**What you should do**
Drop the pictures and repeat the remaining data exactly.
-- Study material follows --
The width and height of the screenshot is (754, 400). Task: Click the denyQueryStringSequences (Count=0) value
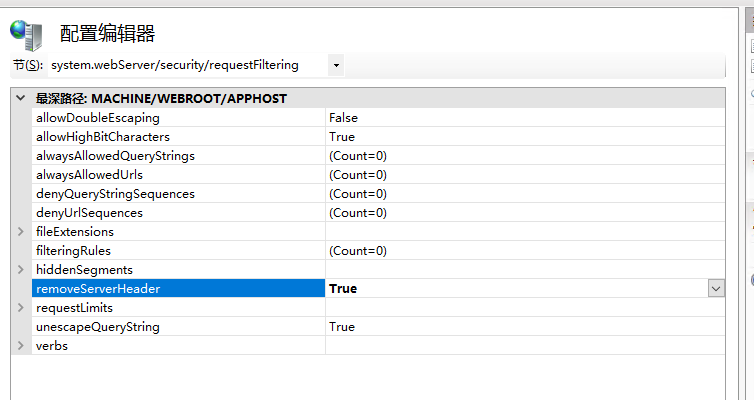pyautogui.click(x=357, y=194)
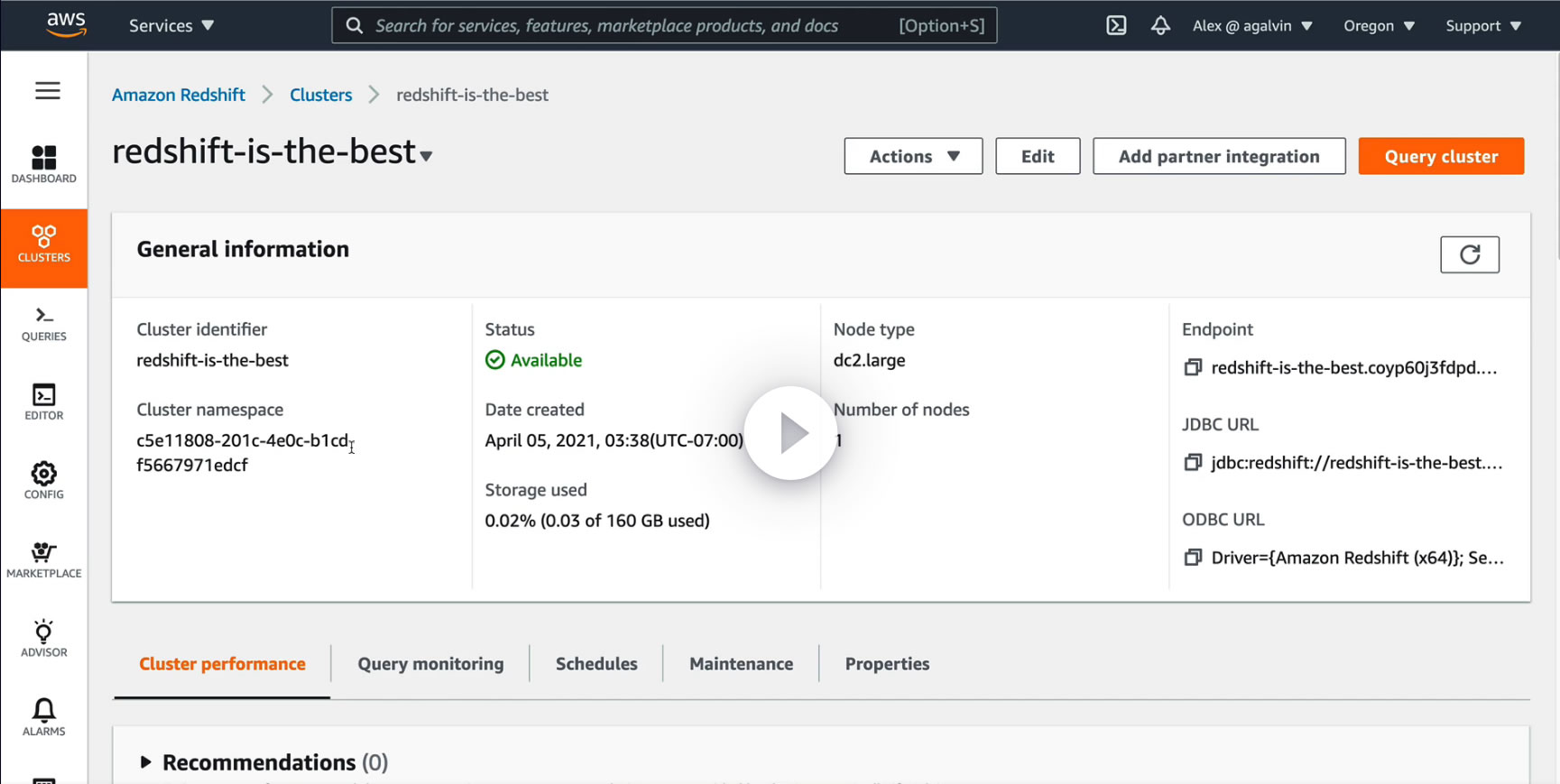The height and width of the screenshot is (784, 1560).
Task: Switch to Query monitoring tab
Action: coord(430,664)
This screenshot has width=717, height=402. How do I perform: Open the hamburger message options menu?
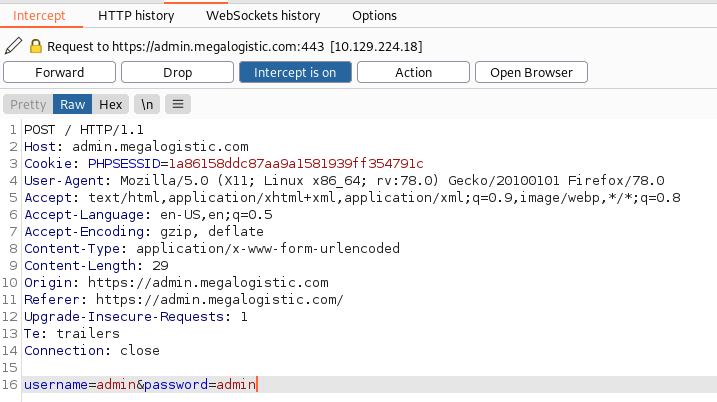point(178,104)
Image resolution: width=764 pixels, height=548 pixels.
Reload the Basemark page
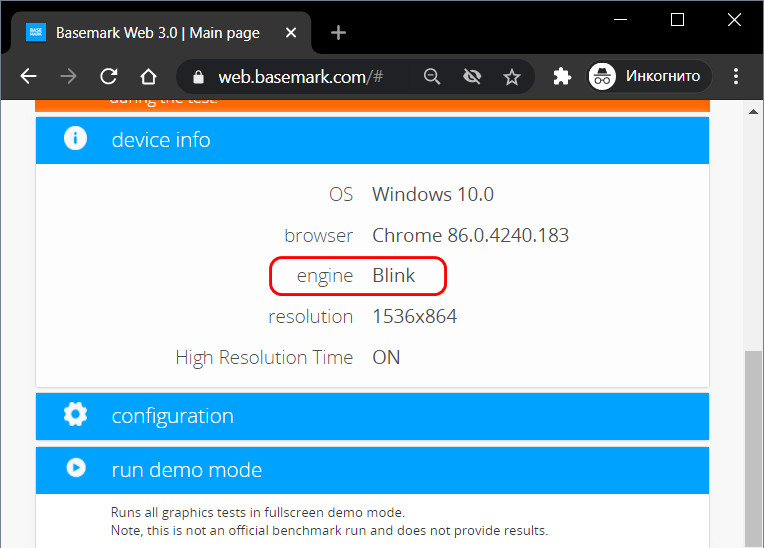(109, 76)
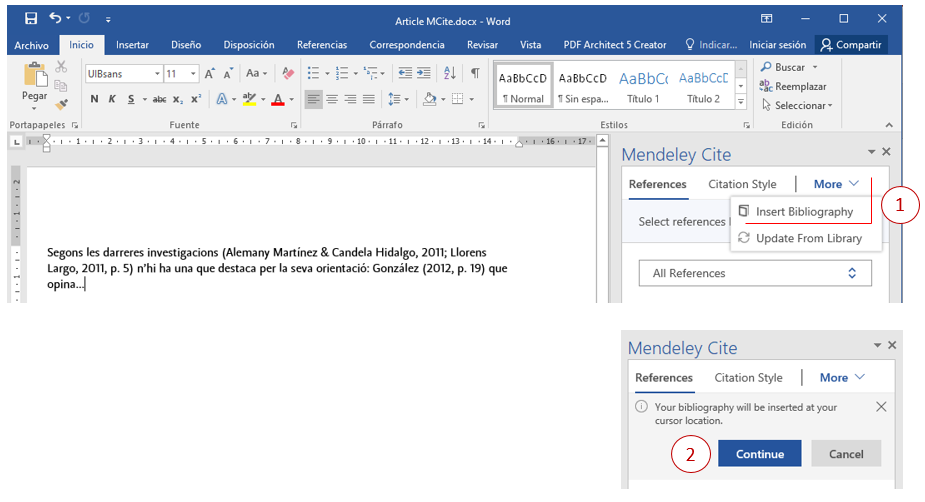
-- Study material concluded --
**Written answer**
The width and height of the screenshot is (754, 400). Task: Click the denyQueryStringSequences (Count=0) value
pyautogui.click(x=357, y=194)
The height and width of the screenshot is (784, 1560).
Task: Switch to Query monitoring tab
Action: coord(430,664)
This screenshot has width=717, height=402. How do I perform: Open the hamburger message options menu?
point(178,104)
Image resolution: width=764 pixels, height=548 pixels.
Reload the Basemark page
(109, 76)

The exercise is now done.